Alberto Fernández admitió que “no hay dinero que alcance para poner en los bolsillos de los argentinos que lo necesitan, si siguen aumentando los precios”. Es insuficiente.  En cada mes de inflación galopante aumenta la pobreza. El esfuerzo por la crisis lo hacen los que menos tienen.
Anoche no hubo carne en el comedor, hoy tampoco. Las cocineras buscan darle un sabor distinto a la salsa que contendrá el mismo tipo de fideos. La molida ya es un lujo en los comedores de los barrios pobres. El precio de la carne creció por tres en apenas un año y medio. Los clientes ya no compran por kilo, ni siquiera por unidad. “Deme por 300 pesos”, lanzan por lo bajo. La unidad de medida es el tope del dinero que se lleva en los bolsillos. Quizás sirva para cambiar el sabor de la salsa, nada más.
Alberto Fernández aseguró que el objetivo es “salir de la Argentina de la gran concentración hacia una Argentina que distribuya mejor sus ingresos hacia más argentinos y argentinas”. La desigualdad nunca estuvo oculta. En Río Cuarto, los barrios humildes conviven con los countries, en un complejo entrelazado de casuchas sin espacios y unidades habitacionales aristocráticas. No es necesario poder ver para advertirlo. Alcanzar con solo mirar.
“Siempre recuerdo a alguien que dijo que comer no es alimentarse. Alimentarse es poder darle al cuerpo los nutrientes necesarios. Me preocupa que tengamos semejantes niveles de pobreza entre niños y niñas, porque en esa edad se está formando el hombre del futuro”, afirmó el presidente.

Hay personas obesas por el hambre. Mal alimentadas, inmersas en una oferta de harinas y pan. Ese lugar donde solo se come lo que hay. El hambre no se reduce a las ganas de comer y la necesidad de hacerlo. Puede ser también el padecimiento intenso y prolongado de muchos, quizás millones. El “hambre” es un colectivo de personas hambrientas. ¿Cuándo fue que caímos en la desgracia de hablar en este país del hambre? Mauricio Macri prometió la pobreza cero y pidió no perder la esperanza. A los pobres siempre les piden que esperen, aún con la impaciencia del hambre. Los males, sin embargo, habían comenzado mucho antes. Sin datos precisos en la evaluación por ingresos, la información disponible advierte que en 1974 la pobreza alcanzaba al 8 por ciento de la población y al final de la Dictadura, un 22 por ciento de las personas sufrían necesidades básicas insatisfechas.
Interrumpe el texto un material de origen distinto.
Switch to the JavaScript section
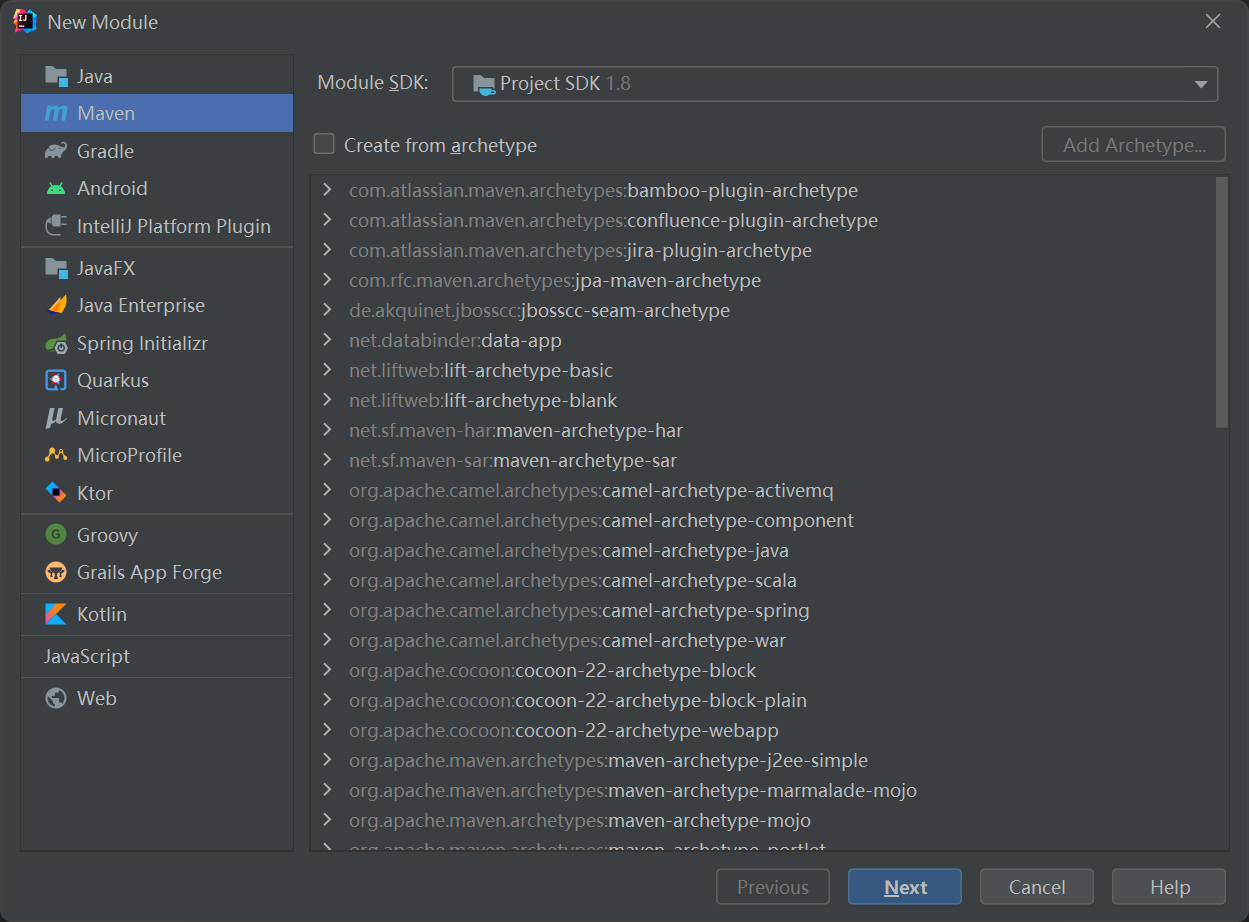This screenshot has width=1249, height=922. 88,657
Hubo gobernantes que profundizaron las desigualdades y hoy la Argentina nos habla del hambre. La disputa es por la comida de todos los días.
Nos interpelamos en una palabra con demasiadas cargas. Se usa de tantos modos que, a veces, también se oculta. Aparecen variantes algo más complejas y enredadas. Hablamos de inseguridad alimentaria o malnutrición para no hablar de hambre. Y ellos hablan por nosotros. Los que piden comida, las que cocinan la misma salsa de ayer, los que irán a dormir pensando en que otra vez tienen hambre. Un lugar en el que somos privilegiados por saciar la demanda que llega del estómago tres o cuatro veces al día. Mientras los otros, conviven en el drama de un hambre tan real, que resulta verdadero.